THE rate of job losses across BP in the UK and abroad will increase after dropping oil prices intensified the company's simplification plans, the oil giant said.

Some 15,000 of BP's employees are based in the UK, while the company employs about 84,000 people worldwide.

BP's finance director Brian Gilvary said: "What you'll see with this simplification plan is that headcounts are starting to come down across all of our activities in upstream, downstream and in the corporate centres - essentially the layers above operations."

BP embarked on a large divestment programme after the oil spill in 2010, selling off around 40bn dollars (£25.6bn) of the business.

Robert Wine, a spokesman for the company, said: "We have sold about a third of the business but we are still set up for being that bigger company that we used to be."

Mr Wine said the job losses would be in the "head office and back office, not the front line operations".

Parts of the business in line to be slimmed down include the legal, procurement and HR departments.

Mr Wine said the job cuts would make the business more efficient, but they had not been triggered by the fall in oil prices.

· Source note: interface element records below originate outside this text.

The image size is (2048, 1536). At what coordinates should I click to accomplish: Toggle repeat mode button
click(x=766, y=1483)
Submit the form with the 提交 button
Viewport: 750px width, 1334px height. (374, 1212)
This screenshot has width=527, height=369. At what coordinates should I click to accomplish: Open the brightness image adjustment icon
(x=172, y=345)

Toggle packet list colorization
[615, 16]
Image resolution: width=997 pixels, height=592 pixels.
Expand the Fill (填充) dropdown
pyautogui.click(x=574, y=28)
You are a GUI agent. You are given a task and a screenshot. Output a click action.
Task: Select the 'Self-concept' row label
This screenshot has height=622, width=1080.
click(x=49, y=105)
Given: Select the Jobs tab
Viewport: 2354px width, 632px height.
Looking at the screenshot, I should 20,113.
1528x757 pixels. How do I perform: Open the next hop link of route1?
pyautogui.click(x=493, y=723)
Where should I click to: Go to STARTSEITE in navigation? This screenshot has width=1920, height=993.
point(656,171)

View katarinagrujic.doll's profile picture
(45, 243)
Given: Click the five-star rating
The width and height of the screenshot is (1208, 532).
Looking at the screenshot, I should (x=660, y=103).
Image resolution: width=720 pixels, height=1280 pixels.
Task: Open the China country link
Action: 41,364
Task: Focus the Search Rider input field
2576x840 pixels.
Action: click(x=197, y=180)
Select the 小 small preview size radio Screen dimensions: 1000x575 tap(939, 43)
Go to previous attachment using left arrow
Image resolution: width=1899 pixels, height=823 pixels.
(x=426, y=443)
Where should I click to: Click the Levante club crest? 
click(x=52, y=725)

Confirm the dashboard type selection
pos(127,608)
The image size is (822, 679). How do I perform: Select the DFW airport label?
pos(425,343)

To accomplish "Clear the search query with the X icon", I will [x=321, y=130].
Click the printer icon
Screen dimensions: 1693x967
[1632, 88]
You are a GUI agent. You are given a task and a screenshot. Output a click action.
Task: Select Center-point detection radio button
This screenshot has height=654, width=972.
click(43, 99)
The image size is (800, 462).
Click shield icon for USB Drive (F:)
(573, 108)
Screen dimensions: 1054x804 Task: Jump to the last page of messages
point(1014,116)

He said: "It's certainly added more focus to the simplification that is going ahead but it certainly hasn't been triggered by that. It's added to the importance of getting the simplification right."

Mr Wine added that the company was not "setting a number" in terms of how many jobs would be lost, but said: "It's not going to be just in the UK or just in the US or just anywhere."

He said that more details of the company's strategy were likely to be discussed at an upstream analysts meeting in London on Wednesday.

BP's third quarter replacement cost profits, reported in October, were 2.4bn dollars (£1.5bn), down from 3.2bn dollars (£2bn) in the same period last year.